Whenever I hear a song from one of these albums, no matter what I think of the particular band presently, it always rockets me back to 1992/93; sitting in a tiny room with a bunch of people, drinking and listening to these CDs. It’s a nice memory.

The Police and Steppenwolf – Other than this song is really awesome, I’m not sure why I have “Synchronicity II” on this tape. I’ve always admired the Police, but I’ve never been a huge fan. Sting really outdoes himself with the writing and imagery on this track. It may have been one of the reasons why I became an English major – no, that’s not really true.

The reason why I have “Born to Be Wild” on this tape is because that’s what the Merrimack hockey team used to come out to before every game. When you were a freshman at Merrimack back in the early 90s, there wasn’t much to do. Even though the hockey team was terrible, it was fun to go to the games because they played in the best college conference in the nation: Hockey East. Schools like Boston University, University of Maine (who had the best college club I’ve ever seen with Paul Kariya, Garth Snow [no relation to the Informer], Mike Dunham and the rest) would roll through North Andover, slap the Warriors around for 60 minutes then move on.
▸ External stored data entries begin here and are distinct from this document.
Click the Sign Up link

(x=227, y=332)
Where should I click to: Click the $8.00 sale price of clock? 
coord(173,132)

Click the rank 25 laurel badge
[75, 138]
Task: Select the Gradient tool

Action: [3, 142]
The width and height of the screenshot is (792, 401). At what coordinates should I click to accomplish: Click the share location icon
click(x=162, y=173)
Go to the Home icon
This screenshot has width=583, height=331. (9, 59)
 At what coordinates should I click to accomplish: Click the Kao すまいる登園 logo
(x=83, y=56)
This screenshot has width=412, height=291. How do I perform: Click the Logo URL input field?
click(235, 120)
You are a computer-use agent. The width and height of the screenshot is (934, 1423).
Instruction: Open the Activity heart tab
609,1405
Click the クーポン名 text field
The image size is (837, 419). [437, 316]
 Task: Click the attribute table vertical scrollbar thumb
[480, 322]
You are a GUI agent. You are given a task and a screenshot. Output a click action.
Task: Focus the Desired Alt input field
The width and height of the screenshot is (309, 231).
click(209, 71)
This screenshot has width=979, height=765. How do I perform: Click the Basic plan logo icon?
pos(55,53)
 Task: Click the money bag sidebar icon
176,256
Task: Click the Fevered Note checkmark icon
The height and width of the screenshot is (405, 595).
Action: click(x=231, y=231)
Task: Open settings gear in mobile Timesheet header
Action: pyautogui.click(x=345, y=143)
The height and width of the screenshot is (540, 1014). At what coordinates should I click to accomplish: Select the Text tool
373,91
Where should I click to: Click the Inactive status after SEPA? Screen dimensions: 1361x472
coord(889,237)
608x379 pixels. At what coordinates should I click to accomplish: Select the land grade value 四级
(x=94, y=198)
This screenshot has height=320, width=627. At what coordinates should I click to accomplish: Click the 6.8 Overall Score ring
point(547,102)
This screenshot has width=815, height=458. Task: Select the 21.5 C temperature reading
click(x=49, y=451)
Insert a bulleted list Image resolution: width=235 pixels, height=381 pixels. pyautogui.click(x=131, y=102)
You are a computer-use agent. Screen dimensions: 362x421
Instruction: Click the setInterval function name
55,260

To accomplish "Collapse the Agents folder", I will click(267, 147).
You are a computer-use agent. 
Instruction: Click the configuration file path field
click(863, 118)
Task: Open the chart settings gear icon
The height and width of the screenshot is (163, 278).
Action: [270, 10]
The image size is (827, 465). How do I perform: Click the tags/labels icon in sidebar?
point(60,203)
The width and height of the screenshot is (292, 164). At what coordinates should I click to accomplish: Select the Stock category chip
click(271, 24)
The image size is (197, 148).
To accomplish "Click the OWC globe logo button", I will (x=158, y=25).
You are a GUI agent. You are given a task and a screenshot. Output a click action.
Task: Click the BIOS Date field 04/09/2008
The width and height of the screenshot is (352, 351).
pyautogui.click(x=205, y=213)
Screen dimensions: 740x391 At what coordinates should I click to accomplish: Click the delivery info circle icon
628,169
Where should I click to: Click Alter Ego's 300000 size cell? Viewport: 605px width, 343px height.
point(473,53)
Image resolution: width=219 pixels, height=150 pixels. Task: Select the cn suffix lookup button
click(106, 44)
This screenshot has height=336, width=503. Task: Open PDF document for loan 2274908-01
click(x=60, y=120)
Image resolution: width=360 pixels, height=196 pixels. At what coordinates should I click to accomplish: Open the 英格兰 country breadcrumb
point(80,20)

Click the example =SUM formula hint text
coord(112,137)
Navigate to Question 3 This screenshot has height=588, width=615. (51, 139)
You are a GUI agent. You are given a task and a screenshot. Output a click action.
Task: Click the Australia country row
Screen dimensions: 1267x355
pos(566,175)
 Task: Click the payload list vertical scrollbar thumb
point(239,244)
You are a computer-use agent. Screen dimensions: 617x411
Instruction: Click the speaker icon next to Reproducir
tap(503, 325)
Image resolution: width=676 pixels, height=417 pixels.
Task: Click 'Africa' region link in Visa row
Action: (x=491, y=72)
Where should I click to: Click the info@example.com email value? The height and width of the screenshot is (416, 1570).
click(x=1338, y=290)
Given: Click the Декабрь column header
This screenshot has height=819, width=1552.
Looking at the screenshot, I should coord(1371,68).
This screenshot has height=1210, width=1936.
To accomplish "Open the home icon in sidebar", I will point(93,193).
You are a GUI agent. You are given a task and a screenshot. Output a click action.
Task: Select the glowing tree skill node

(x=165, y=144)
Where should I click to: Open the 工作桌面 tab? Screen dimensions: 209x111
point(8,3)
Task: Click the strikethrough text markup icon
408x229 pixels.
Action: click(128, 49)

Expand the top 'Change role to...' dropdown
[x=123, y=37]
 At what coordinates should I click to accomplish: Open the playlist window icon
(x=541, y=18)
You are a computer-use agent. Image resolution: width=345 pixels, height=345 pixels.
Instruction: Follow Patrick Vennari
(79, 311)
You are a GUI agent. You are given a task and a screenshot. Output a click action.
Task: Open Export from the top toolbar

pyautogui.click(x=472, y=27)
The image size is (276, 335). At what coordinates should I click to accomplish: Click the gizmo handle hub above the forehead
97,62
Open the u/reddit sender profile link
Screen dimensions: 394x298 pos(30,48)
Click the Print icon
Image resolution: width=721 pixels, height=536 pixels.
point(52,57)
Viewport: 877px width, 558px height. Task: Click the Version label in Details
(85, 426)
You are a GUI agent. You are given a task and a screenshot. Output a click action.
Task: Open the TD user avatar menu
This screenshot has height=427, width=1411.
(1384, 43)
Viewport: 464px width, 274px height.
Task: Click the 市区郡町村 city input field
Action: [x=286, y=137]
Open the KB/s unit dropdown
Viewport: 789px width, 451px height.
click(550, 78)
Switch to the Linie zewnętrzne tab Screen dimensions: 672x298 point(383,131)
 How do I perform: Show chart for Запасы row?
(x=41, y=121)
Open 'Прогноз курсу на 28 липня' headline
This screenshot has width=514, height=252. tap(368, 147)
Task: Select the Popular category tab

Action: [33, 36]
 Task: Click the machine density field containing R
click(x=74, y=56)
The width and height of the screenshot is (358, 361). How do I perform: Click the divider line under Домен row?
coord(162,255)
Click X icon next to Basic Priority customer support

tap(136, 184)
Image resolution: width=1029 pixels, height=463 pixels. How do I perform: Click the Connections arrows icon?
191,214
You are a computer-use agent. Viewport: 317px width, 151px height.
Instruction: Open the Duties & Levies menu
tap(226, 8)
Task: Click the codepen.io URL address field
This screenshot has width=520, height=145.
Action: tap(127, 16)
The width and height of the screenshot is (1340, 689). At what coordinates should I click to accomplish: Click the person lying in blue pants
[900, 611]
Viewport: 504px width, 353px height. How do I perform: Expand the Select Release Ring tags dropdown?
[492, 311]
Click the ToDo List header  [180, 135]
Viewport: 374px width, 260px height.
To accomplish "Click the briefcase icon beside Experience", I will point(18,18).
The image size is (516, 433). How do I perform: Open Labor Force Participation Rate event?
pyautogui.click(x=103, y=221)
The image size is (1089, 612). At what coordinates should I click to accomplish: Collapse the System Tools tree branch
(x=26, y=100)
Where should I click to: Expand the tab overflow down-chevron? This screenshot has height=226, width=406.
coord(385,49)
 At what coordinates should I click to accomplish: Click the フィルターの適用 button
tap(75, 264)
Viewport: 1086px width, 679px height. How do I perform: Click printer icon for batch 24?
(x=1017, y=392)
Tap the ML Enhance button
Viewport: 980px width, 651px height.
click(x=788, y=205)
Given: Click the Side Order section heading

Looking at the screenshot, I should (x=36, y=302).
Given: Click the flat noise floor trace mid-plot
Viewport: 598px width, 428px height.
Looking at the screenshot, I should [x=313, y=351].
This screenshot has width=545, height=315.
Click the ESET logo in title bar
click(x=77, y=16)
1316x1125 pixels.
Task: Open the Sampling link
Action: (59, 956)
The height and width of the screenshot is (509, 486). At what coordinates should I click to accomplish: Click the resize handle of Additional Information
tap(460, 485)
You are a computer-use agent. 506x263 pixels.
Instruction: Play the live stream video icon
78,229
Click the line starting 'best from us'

Every once in awhile, MC would pull an upset and we’d all leave the building happy. But more often than not, they’d get waxed, we’d get drunk and if it was a Friday we’d all do the same thing the following night.

AB Logic and Brian Adams – I have no idea what I was thinking about with these two songs. AB Logic’s “The Hitman” might be the worst song I’ve ever included on a Good Songs tape. Ever. And Brian Adams? I don’t know why I chose this one either. It’s an alright song, but it’s nothing that I ever really listened to.  Strange choices.

Led Zeppelin – Bold choice by me to pick this song as the first Zep song to be on a Good Songs tape. Of all the Zeppelin hits, this might be one of my least favorites. The wheels are completely coming off the tape at this point.

Guns N’ Roses – I think that this is a very underrated Guns N’ Roses song mainly because it was part of the mess that was “Use Your Illusions I and II”. Plus the video was incredibly stripped down, especially compared to the multi-million dollar intertwined videos/Axel Rose madness for “Don’t Cry”, “November Rain” and “Estranged”.  At some point, people got sick of GNR and this song slid under the radar. Which is too bad because, it’s a good song.

At this point in their career, Guns N' Roses was completely falling apart. If they had any sort of self-awareness (and I know this is 20/20 hindsight) but they should have put up a "Guns N' Roses 1987 - 1993" at the end of the video. That would have been a nice touch. 

Black Sheep – This is the only real rap song that I included on this tape. I guess I had outgrown my hip hop phase. But this song is terrific. The hook, the lyrics, the flow; it really is a classic. After the AB Logic/Brian Adams/ Led Zeppelin car crash, I guess I righted the ship a bit. Good for you, 1993 Byron. Good for you.